*Actitud xenofóbica no abona a la renegociación del Tratado de Libre Comercio
Solidaridad y repudio piden senadores y diputados a la comunidad internacional como a los organismos internacionales defensores de derechos humanos para detener los actos discriminatorios sufridos por la comunidad mexicana en Estados Unidos.
De manera unánime, los congresistas condenaron la política migratoria emprendida por ese país, misma que ha derivado en incidentes como los ocurridos el sábado pasado ante las instalaciones del Consulado General de México en la ciudad de Nueva York, en donde un grupo de manifestantes gritaron consignas racistas y repartieron panfletos en contra de la comunidad migrante mexicana.

A nombre de quienes integran la Comisión Política Permanente, el senador Ernesto Cordero Arroyo, refirió las aportaciones de los mexicanos en la economía de los Estados Unidos y sus contribuciones a las comunidades en las que residen, las cuales merecen respeto a sus derechos y su dignidad, en un clima de pluralidad y tolerancia.
De igual forma, dijo que la Permanente pide a la Secretaría de Relaciones Exteriores reforzar las actividades de protección consular en sus 50 consulados en Estados Unidos, a fin de ofrecer asistencia legal a inmigrantes mexicanos que sufren discriminación de cualquier tipo.

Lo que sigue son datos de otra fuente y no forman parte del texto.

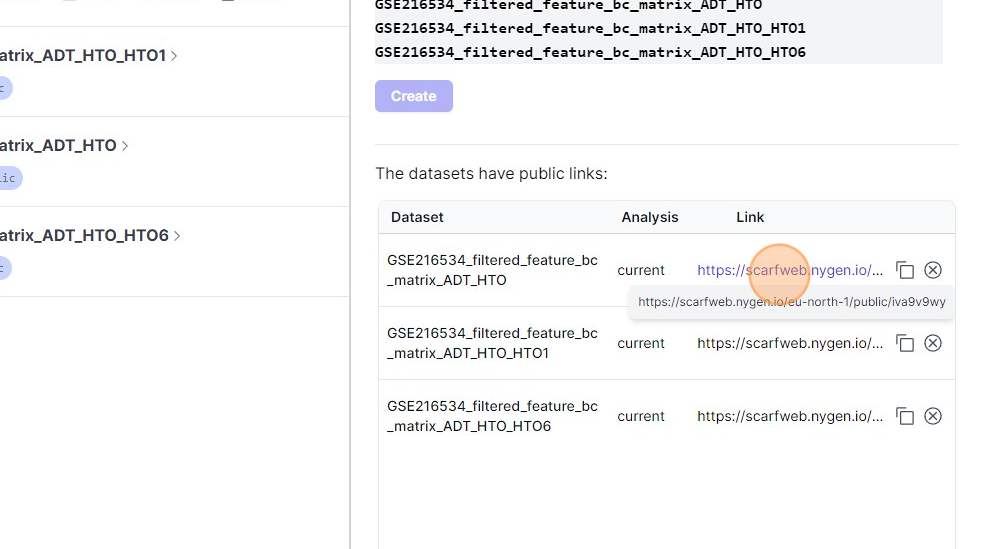Open the scarfweb link in the ADT_HTO_HTO6 row
The width and height of the screenshot is (983, 549).
tap(790, 416)
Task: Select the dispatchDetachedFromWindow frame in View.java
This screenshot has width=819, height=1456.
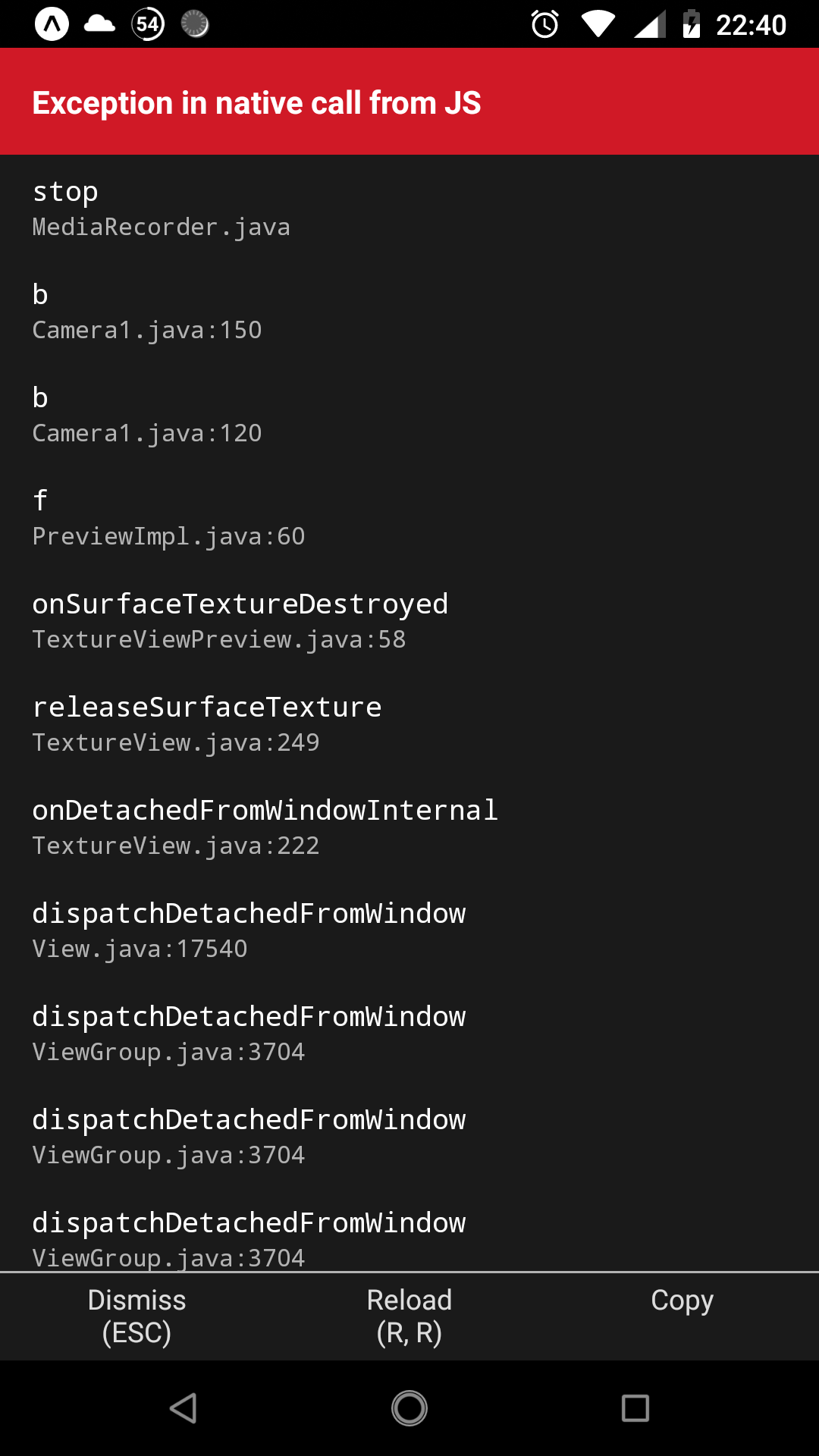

Además, los congresistas solicitaron a los representantes ante organismos y parlamentos internacionales para que, en uso de todos los recursos diplomáticos, impulsen las medidas necesarias para detener los actos discriminatorios en contra de migrantes mexicanos.
El documento que leyó Cordero Arroyo, se hará llegar a los representantes ante organismos y parlamentos internacionales, y a ambas cámaras del Congreso de los Estados Unidos, así como a Secretaria de Relaciones Exteriores de México, para que lo haga extensivo a las embajadas y consulados.
Al respecto, el diputado de Acción Nacional, Juan Alberto Blanco Zaldivar, aseguró que la actitud xenofóbica no abona a la renegociación del Tratado de Libre Comercio, “estas acciones no ayudan a un desarrollo armónico, social, económico y político de la frontera”.